Saved entries:
# # # # # # #

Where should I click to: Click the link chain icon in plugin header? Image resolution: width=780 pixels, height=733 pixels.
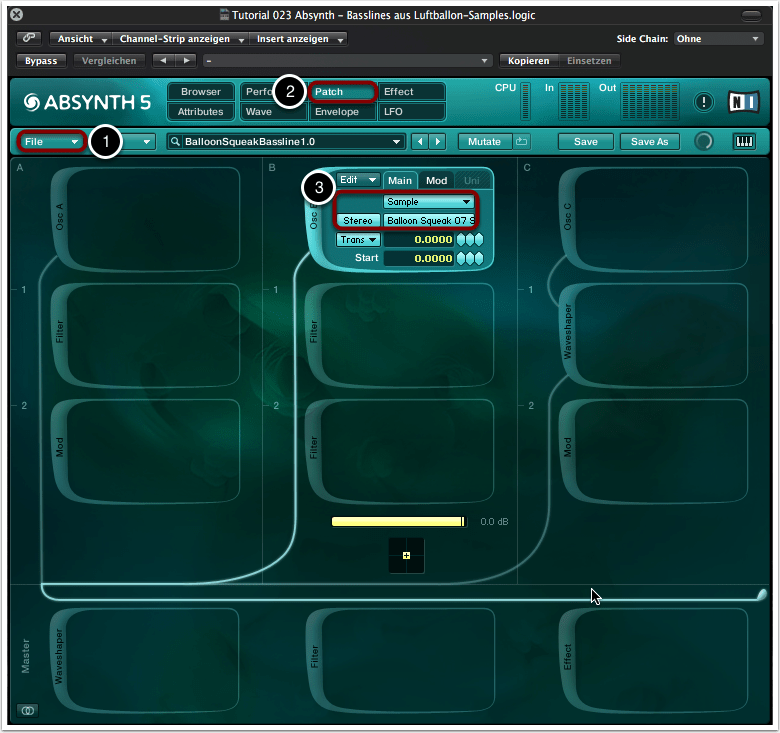tap(29, 39)
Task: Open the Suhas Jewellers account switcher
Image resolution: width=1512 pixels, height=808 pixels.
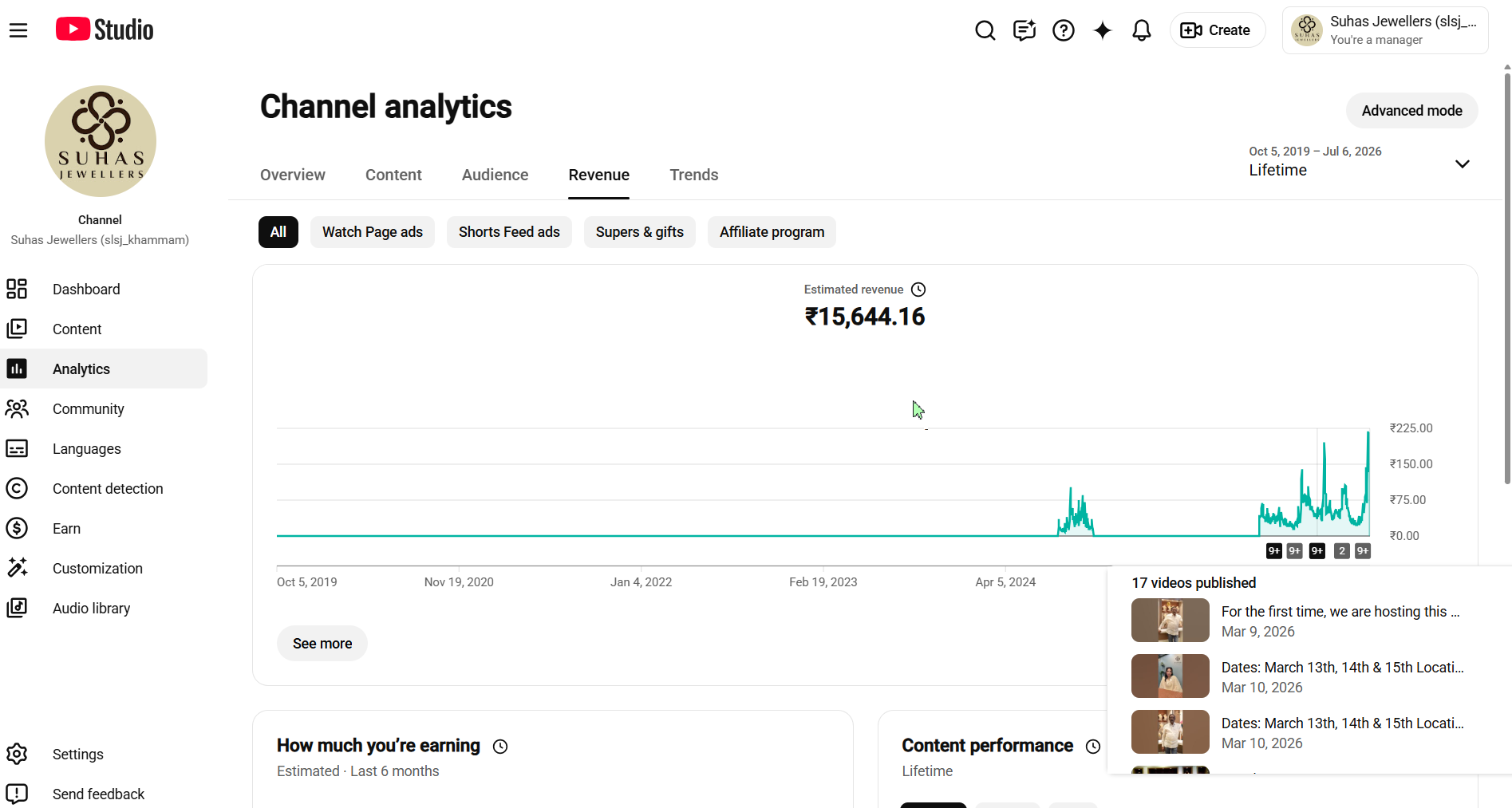Action: (x=1385, y=30)
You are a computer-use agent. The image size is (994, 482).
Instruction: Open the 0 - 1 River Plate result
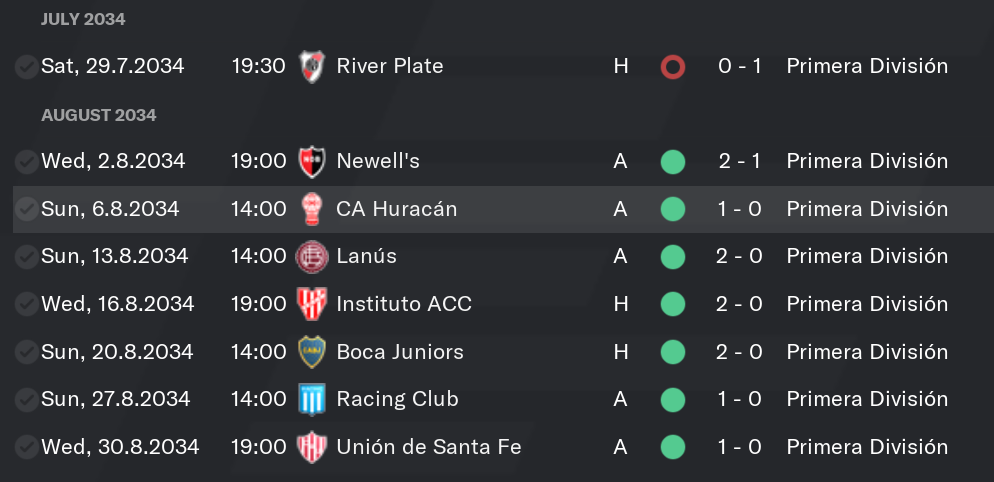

# # # # # # #

■ The task:
Reproduce exactly and only the lines from the one with "Task: Open the" through the last entry, both included, excluding every picture.

■ Your solution:
Task: Open the Suhas Jewellers account switcher
Image resolution: width=1512 pixels, height=808 pixels.
Action: (x=1385, y=30)
You are a computer-use agent. The image size is (994, 482).
Instruction: Open the 0 - 1 River Plate result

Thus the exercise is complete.